Avraham, seorang jurnalis Israel, merasa frustrasi ketika dia datang untuk meliput wilayah yang terperosok dalam kekerasan dan kehancuran untuk mewawancarai orang-orang yang menderita. Keputusan untuk turun ke lapangan, serta bekerja sama dengan ADRA untuk memproduksi film dokumenter tersebut, didorong oleh kebutuhan untuk menangkap bagaimana rasanya hidup dengan ketakutan dan ketakutan seperti itu setiap hari.

“Di pagi hari ketika masyarakat membangunkan Anda [have] “Anak-anak kecil melihat ke jalan dan melihat barisan mobil ini mendekati masyarakat,” kata Abraham. “Selalu ada dua buldoser, tiga mobil putih, dan kemudian jip militer besar, dan mereka bergerak dalam garis lurus dan Anda tidak pernah tahu ke mana mereka pergi, atau desa mana, karena Israel menganggap apa pun yang dibangun oleh orang-orang Palestina di daerah itu, meskipun mereka berada di tanah mereka sendiri. Itu ilegal. Perasaan takut ini, Anda menonton konvoi ini dan tidak tahu apakah giliran Anda akan tiba.”

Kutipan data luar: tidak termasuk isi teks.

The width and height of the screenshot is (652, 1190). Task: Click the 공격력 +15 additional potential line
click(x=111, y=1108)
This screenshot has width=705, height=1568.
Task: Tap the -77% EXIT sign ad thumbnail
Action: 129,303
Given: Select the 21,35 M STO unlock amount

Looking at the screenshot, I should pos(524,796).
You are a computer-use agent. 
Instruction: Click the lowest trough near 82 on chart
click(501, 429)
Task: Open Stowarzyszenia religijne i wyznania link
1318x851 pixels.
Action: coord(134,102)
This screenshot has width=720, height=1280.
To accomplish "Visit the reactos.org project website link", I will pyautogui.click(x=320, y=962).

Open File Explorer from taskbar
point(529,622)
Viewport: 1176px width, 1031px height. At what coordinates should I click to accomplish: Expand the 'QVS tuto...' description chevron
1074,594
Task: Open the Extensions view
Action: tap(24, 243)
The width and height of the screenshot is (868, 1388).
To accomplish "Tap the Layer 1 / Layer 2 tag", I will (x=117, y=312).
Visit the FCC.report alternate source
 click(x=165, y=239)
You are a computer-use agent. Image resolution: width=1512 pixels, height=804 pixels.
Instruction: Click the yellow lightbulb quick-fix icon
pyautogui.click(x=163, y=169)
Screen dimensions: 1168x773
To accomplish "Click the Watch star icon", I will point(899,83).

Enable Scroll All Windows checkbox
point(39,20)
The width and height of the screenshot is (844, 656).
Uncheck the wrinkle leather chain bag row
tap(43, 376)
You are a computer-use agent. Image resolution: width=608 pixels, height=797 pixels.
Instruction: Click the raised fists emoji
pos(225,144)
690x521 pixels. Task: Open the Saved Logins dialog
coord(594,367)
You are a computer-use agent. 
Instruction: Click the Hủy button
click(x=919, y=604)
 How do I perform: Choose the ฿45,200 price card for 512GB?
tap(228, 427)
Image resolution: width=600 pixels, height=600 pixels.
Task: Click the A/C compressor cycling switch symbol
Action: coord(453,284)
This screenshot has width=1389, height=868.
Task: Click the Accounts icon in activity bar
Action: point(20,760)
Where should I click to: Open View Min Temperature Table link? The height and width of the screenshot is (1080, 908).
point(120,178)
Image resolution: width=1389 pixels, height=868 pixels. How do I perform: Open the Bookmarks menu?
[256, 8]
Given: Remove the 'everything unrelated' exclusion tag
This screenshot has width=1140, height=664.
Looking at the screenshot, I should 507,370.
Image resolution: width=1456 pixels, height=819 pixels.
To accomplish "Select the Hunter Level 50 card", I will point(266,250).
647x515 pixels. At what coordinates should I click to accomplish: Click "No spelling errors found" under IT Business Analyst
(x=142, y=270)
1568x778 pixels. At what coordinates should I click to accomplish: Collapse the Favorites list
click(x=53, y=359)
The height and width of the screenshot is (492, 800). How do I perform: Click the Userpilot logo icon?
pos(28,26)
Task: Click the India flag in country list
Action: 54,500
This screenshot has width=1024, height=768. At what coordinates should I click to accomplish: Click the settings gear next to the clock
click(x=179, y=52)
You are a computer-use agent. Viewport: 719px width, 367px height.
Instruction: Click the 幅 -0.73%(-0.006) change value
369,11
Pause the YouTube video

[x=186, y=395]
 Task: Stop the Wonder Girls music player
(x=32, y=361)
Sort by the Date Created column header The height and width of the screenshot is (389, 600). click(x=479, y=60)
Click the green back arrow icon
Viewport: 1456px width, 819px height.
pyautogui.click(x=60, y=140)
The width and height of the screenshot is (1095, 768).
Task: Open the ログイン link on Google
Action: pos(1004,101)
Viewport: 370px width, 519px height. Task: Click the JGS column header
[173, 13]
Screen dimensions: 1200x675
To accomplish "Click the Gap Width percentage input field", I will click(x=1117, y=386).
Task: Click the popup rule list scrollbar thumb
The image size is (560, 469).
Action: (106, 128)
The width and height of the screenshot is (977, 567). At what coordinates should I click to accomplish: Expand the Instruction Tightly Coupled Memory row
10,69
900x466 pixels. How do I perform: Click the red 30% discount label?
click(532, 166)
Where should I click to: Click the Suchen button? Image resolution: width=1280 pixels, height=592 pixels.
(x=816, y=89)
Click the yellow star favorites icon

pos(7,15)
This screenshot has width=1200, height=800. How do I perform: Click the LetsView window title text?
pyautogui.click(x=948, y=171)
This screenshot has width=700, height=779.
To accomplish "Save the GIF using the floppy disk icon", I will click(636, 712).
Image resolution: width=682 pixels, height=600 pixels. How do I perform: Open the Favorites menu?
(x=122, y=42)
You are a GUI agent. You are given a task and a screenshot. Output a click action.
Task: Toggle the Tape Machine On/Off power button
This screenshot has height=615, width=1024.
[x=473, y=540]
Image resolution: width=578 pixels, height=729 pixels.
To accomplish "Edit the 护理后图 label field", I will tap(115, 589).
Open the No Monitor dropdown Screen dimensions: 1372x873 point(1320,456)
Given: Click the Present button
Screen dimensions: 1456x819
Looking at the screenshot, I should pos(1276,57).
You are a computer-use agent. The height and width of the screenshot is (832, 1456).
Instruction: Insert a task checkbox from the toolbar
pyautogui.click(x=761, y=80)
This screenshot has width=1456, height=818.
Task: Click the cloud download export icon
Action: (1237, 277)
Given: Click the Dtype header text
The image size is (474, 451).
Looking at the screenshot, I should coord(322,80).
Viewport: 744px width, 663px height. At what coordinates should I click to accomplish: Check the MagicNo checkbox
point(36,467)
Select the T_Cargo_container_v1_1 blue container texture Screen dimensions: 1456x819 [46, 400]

“No Other Earth” adalah film pendek berdurasi 90 menit yang menyatukan kompleksitas politik dan sejarah selama beberapa dekade yang mengarah pada situasi saat ini. Sebaliknya, buku ini berfokus pada kisah kemanusiaan dari mereka yang hidup dalam kondisi seperti ini. Film dokumenter ini sebagian besar difilmkan dan diedit sebelum serangan teroris brutal Hamas pada 7 Oktober 2023, dan perang selama setahun berikutnya di Gaza, namun Abraham mengakui perilisan film tersebut di dunia pasca 7 Oktober (film tersebut ditayangkan perdana di sebuah bioskop di New York). Festival Film Berlin pada Februari 2024) merupakan sebuah tantangan. Tim No Other Land langsung mengetahui bahwa peristiwa tanggal 7 Oktober akan berdampak pada film mereka, dan pada tanggal 9 Oktober, setelah mengerjakan film tersebut selama lima tahun, mereka bertemu untuk berdiskusi.

“Saya berpikir tentang masyarakat Israel, setelah keterkejutan yang dialami masyarakat, mengapa mereka ingin menonton film lain?” kata Abraham. “Dan kemudian kekejaman di Gaza dan jumlah orang yang meninggal, sungguh tragis sehingga saya berpikir, ‘Bagaimana ini bisa dilakukan?’ ” [our film] Cocok dengan semua ini?

Abraham mengatakan dia bertanya-tanya apakah film tersebut perlu ditunda, namun karena jumlah korban tewas terus meningkat, dan enam komunitas di Tepi Barat terpaksa mengungsi sepenuhnya, pemikirannya berubah.

“Saya pikir seiring berjalannya waktu, kami menyadari betapa salahnya kami dan betapa mendesaknya film ini,” kata Abraham. “Anda melihat skala kematian dan penderitaan dan bertanya pada diri sendiri: Bagaimana dunia bisa membiarkan hal ini terus berlanjut? Dan mengapa tidak ada solusi politik yang bisa mengubahnya? .

Keempat pertunjukan yang tersisa di Lincoln Center terjual habis, setelah pemilu kemarin. Sebuah tanda bahwa film tersebut tidak hanya tepat waktu, tetapi juga mendapat perhatian lebih dari sekedar kritikus. Ini adalah kombinasi yang kuat untuk dealer yang berani.